> WHAT TO DO
Answer these three questions from the Lake Tahoe essay:
1. What monthly rent did the housemates split for their summer home on the lake?
2. How old was the girl who begged her father to let her join the walk?
3. How many basketball players did the University of Oregon suspend?

> DOCUMENT EXTRACT

<<<<

It was a Friday morning like any other in Berkeley, Calif., during the spring of my freshman year. A friend barged into my dorm room and declared, “We need to drive up to Lake Tahoe today and rent a house for the summer.” So we did.
A few weeks later four guys and two girls were splitting $300 a month rent six ways for a summer home on the lake’s south shore. Like hundreds of other college students, we worked just across the Nevada state line in the casinos.
One balmy July night after dinner the guys I lived with and a few other friends went out for a walk. As we wandered through the surrounding neighborhoods we stopped to talk with a father, perhaps in his late thirties, who was playing softball in the street with a few kids, including his daughter. She was 15.
We were all 19. A few of my friends were brutally handsome. A few others were brutally fit. And that 15-year-old girl wanted nothing more than to get to know these newfound neighbors.
She pleaded with her father to let her join us on our walk. The dad, to his credit, slammed the lid on that idea. So she pleaded even more passionately with her dad. “Plleeeaase…..!!!!” she begged. This went on for several minutes. By the end, she was nearly in tears. And her dad stood firm.
As safe as his daughter would have been on a walk with us, her dad had the good sense to keep her away from six unknown guys.
We went about our walk. And I’m sure that girl thought her life was ruined—by the dad who probably steered her down a pretty good life path.
Fast forward about 15 years. A woman I came to know through an interview for my book was a student at the University of Oregon. She dated a player on the university’s football team. He physically beat her up. She is one of the most sensitive, caring women I have ever known. And she was beaten up by a man twice her size who supposedly loved her.
Fast forward another dozen years or so. Kelly Goodman, then a 21-year-old student and single mom who worked in the U of O football team’s equipment room, was by her account raped by a standout who went on to a professional football career.
Dial ahead yet another dozen years, and who-knows-how-many rapes at universities around the country, and The University of Oregon last season suspended Brandon Austin, Dominic Artis and Damyean Dotson, three Duck basketball players accused of sexually assaulting an 18-year-old woman in March. In the police report of the incident the young woman tells of one of the players boasting to a friend about how physically hard the three had been in their sexual conquest.

>>>>

> LISTING
<<<<

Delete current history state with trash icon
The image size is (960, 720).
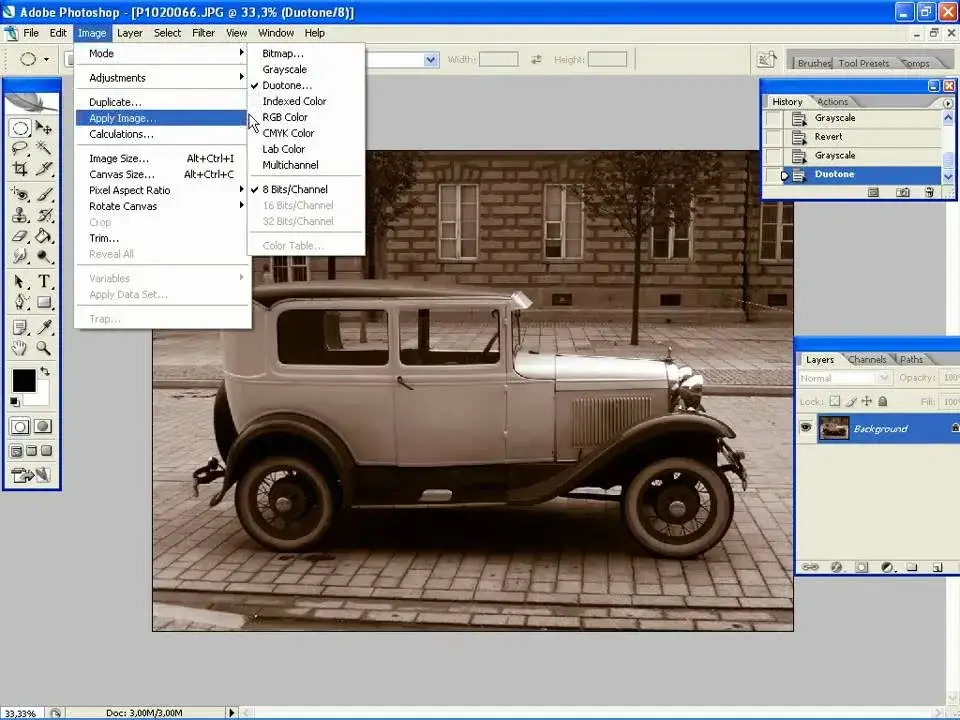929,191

>>>>
<<<<

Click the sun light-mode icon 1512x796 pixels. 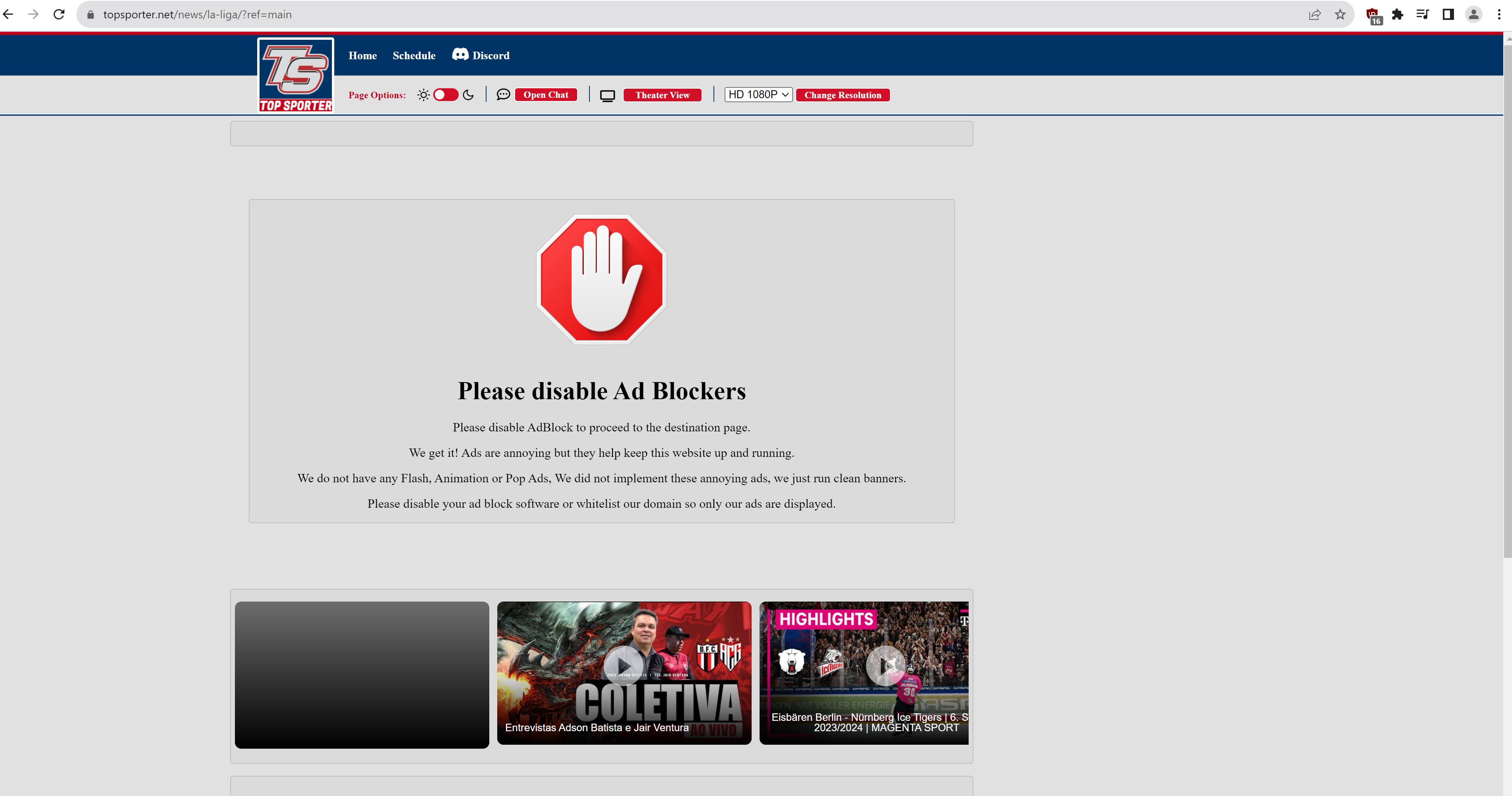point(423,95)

>>>>

> CORRECT ANSWER
1. $300 a month, split six ways.
2. 15.
3. Three.